Of course, the foundation for providing one’s own food, or at least some of it, was the garden or allotment.
“ Authorities tell us that in this lovely island of ours we can only produce enough food for the population for about one hundred days. All the supplies for the other two hundred and sixty odd days have to come to our shores by ship beef, mutton, grain, vegetables, fruit and eggs. We know that our ships are fully employed in carrying munitions of every kind to our armies overseas, as well as bringing in essential raw materials such as rubber, timber, oil and metals from abroad. Therefore in Somerset we must assume a special obligation to do our part in producing food.
We have plenty of examples before us. At Weston-super-Mare an excellent garden was made a few years ago from a derelict piece of ground covered with nettles and brambles, and although it was wrecked by a bomb about a year ago the owner, quite undismayed, filled up the crater, levelled as much as he could, and produced a fine crop of vegetables last year.
We should look after our vegetables first and then our flowers. No-one wishes flower-beds to be destroyed, because their flowers help us to bear our present trials. Somerset people are said to need as much vegetable food as could be grown on a quarter of a million acres, which is about the area under the plough in the county at present. Farmers must provide the milk, meat, wheat, etc, from the ploughed land, so we must grow the vegetables.”
The County Council established demonstration plots in a number of places, where correct vegetable growing, as advised by the Ministry of Agriculture, could be seen. Many useful hints were published by the government in a series of coloured leaflets like Dig for Victory Leaflet No. 1.
In Somerset, the County Gardens Produce Committee was started, comprising representatives from several interested bodies, including the W.I. and National Allotments Society. This was designed to encourage people with small gardens and allotments to grow their own vegetables and people in each area were approached to set up local food-production clubs. By 1942 the county boasted forty-five of these, with just over 1800 members paying 6d.each per year.

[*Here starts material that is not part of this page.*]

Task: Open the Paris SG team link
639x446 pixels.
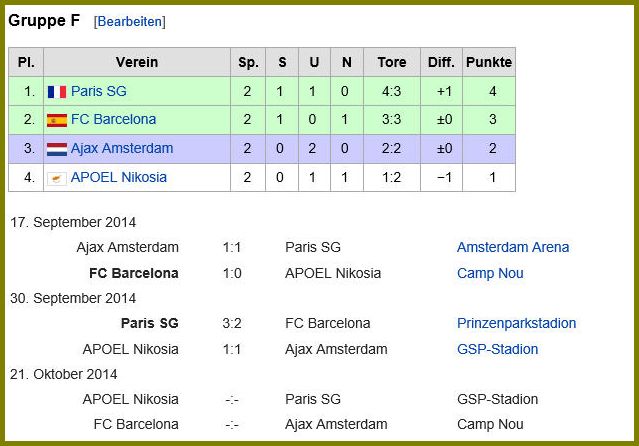Action: 99,91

Membership was open to anyone and advantages included discounts on purchases of seed-potatoes and fertilisers, free expert advice from the Farm Institute at Cannington and help in delivering and selling any surplus produce.
Wrington formed its own Produce Association in January 1943 and membership grew rapidly. The Ministry of Information held regular film shows and, amongst the special deals on offer, Henley Quarries in Yatton were offering to supply lump lime in two-ton loads! In addition to this, the Memorial Hall hosted special exhibitions on horticulture and animal husbandry, including talks and demonstrations for children and adults on poultry-keeping, rabbit-keeping, fuel-saving, wartime cookery and gardening. There were also stalls on goat, pig and bee-keeping, vegetable and garden produce and make and mend.
In December of 1944 the first of a series of meetings by the Village Produce Association took place in the Reading Room, at which the county instructor in horticulture gave a very interesting illustrated talk. Other talks included the preservation of surplus fruits and vegetables.